--- START ---

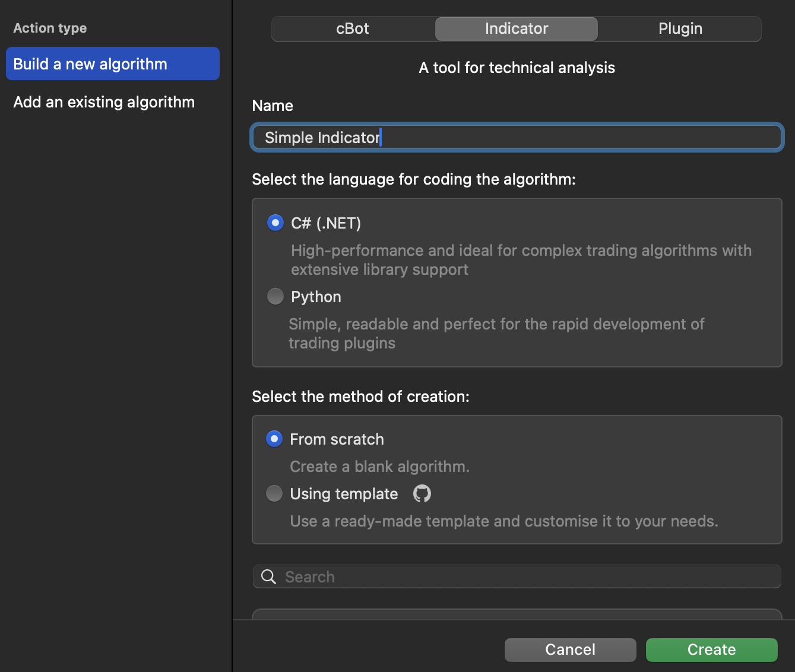Click the GitHub icon beside Using template
Viewport: 795px width, 672px height.
pyautogui.click(x=422, y=493)
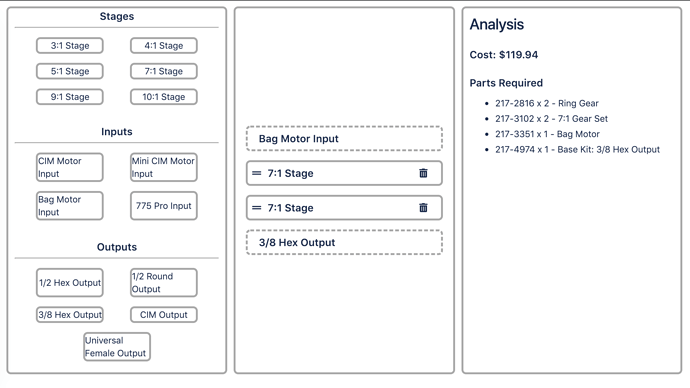Grab the drag handle of second 7:1 Stage
The image size is (690, 388).
[257, 208]
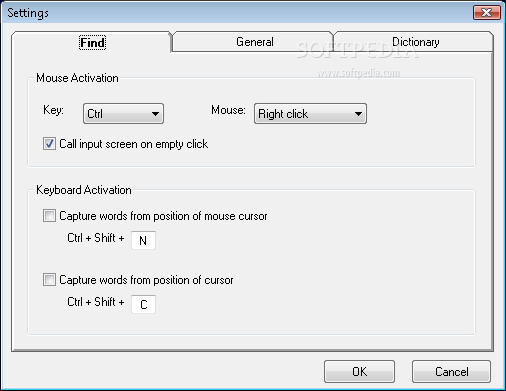Click the Mouse Activation group label
This screenshot has width=506, height=391.
77,78
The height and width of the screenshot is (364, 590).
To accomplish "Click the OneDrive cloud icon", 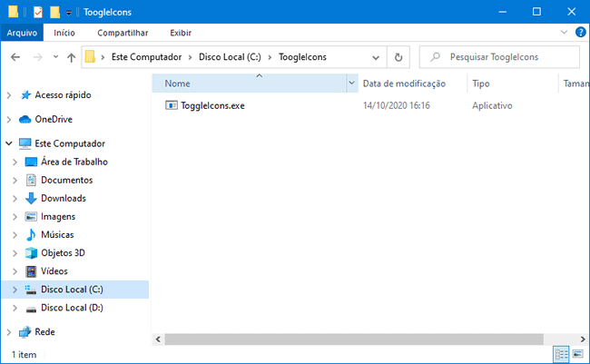I will [25, 119].
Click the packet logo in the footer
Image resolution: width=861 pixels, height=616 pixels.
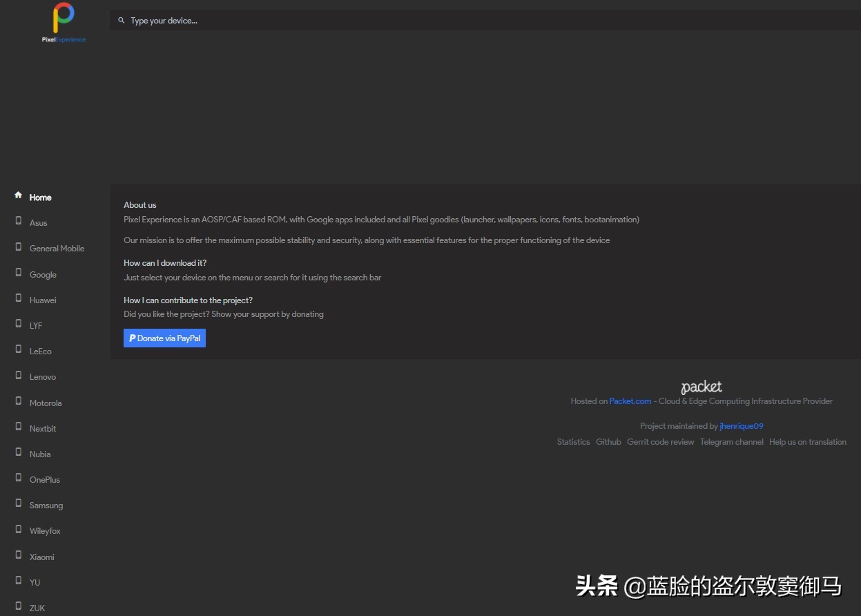point(701,386)
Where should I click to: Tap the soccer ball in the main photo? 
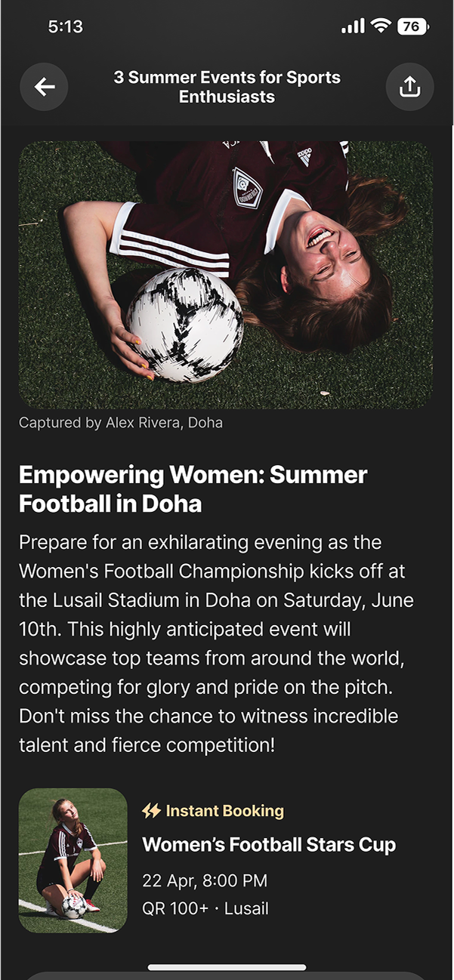pyautogui.click(x=184, y=323)
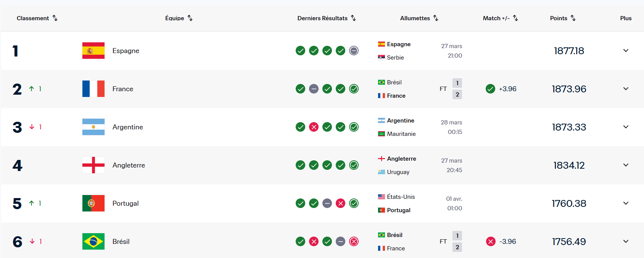
Task: Click the Mauritanie flag in Argentina's upcoming match
Action: click(x=381, y=134)
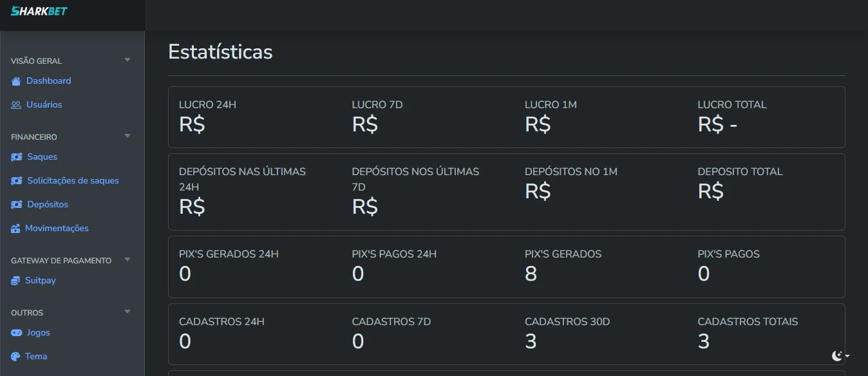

--- END ---

_PROBLEM STATEMENT_: What is needed is an exact copy of the lines from the line with "Where should I" to the end of the data above, both included, without any pictures.

_ANSWER BOX_:
Where should I click to: Tap the soccer ball in the main photo? 
pyautogui.click(x=184, y=323)
Task: Click the Mauritanie flag in Argentina's upcoming match
Action: click(x=381, y=134)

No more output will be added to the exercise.